Я узнала о расположении сторожевой каптерки – оказалось, что она имела два входа или выхода, это как посмотреть – стакан наполовину пуст или наполовину полон? В общем, это небольшое девятиметровое помещение являло собой конец длинного коридора на минус первом этаже, который пролегал под левым крылом клиники. Выход из каптерки на свет божий осуществлялся посредством лестницы, которая вела в сад. Далее шли довольно густые заросли уже отцветшей сирени, ряд роскошных голубых елей и несколько крупных берез сразу возле высокого кирпичного забора. Я прикинула: вполне можно вынести кого-то из каптерки. Скажем, девушку в бессознательном состоянии. Можно пронести ее под спасительным сводом листвы так, что никто и не заметит, затем с помощью подручных средств транспортировать ношу на ту сторону забора, и все. Никаких следов.
Неудивительно, что никто ничего не видел. Я не зря сомневалась, что ослабевшая после анафилактического шока Юлия просто физически не могла бы пройти незамеченной сквозь разношерстную толпу милиционеров, медперсонала и прочих людей, сколь бы заняты те ни были.
Рассчитав примерно место, где могли перебросить девушку через забор, опоясывающий территорию клиники, я внимательно, кустик за кустиком, листик за листиком осмотрела его.

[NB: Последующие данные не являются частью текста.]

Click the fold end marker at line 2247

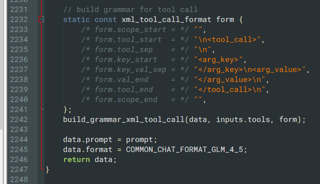pyautogui.click(x=43, y=169)
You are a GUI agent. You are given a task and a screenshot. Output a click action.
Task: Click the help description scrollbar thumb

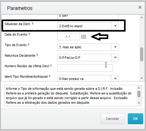pos(139,94)
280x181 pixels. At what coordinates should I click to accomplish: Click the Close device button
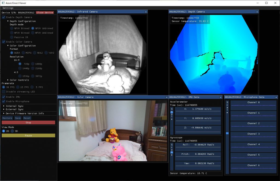[x=45, y=13]
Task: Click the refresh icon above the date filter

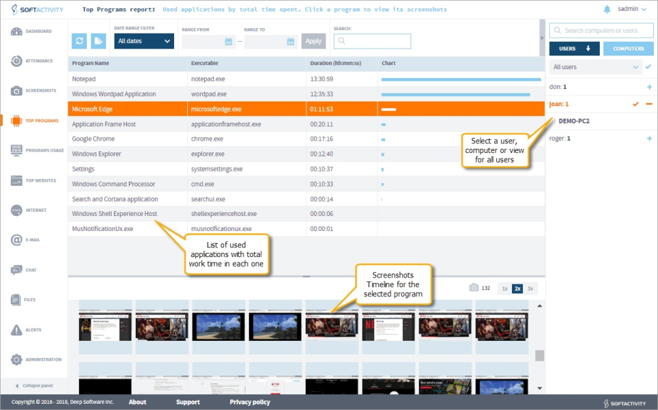Action: click(x=79, y=40)
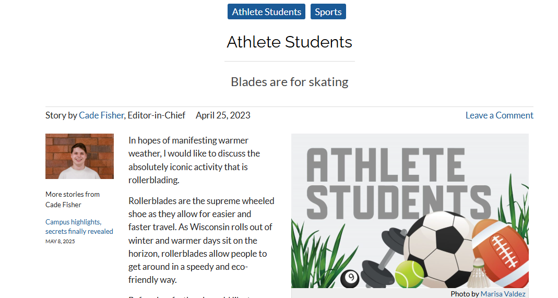Open Cade Fisher's staff portrait photo

tap(80, 156)
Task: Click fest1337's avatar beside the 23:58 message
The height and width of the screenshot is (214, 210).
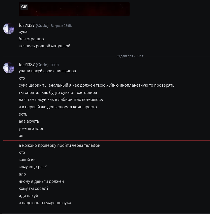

Ничего. Вся почва была изрыхлена чьими-то грубыми подошвами, так что если тут что-то и было, то теперь исчезло.
Несолоно хлебавши я поехала на встречу с Вадимом. Те крупицы информации, что я собрала, были столь ничтожны, что на них даже толком не построишь мало-мальски приличной версии.
Двое неизвестных. Заколка. Убитый сторож. Убитый доктор. Пропавшая девушка. Как же все это связано? Кто за всем этим стоит?
Да еще и деньги замешаны! Для многих четыреста тысяч евро – астрономическая сумма, за которую они сделают что угодно. В душе зрело ощущение: если я и найду девушку, то она не может быть живой. Ох, уж лучше об этом не думать!
По дороге я позвонила в офис и быстренько отчиталась Родиону о своих трудовых подвигах, однако ничего путного мне босс не сказал. Как-то растерянно он заметил, чтобы я действовала на свое усмотрение и положилась на свою интуицию, после чего отключился.
* * *
К кафе «Речному» я подъехала ровно к пяти. Вышла из машины – и моя кепка едва не улетела от сильного ветра. Надо же – только что безмятежно сияло солнышко, и вот тебе – чуть ли не ураган! Солнце уже почти скрыли невесть откуда набежавшие тучи.
Большинство столиков опустело, и я без труда смогла вычислить Вадима, который оказался бритоголовым парнем лет двадцати в монтажной спецовке ярко-оранжевого цвета. Руки его были покрыты веснушками и угрожающего вида коричневыми татуировками.
Он одиноко сидел за самым дальним столиком в углу террасы и созерцал вид сумрачной Москвы-реки. Зрелище, конечно, того стоило – я сама люблю наблюдать за серыми алюминиевыми волнами, рябью на неспокойной поверхности воды, белыми барашками, появляющимися то тут, то там, слышать крик одинокой чайки и думать ни о чем, попивая пиво.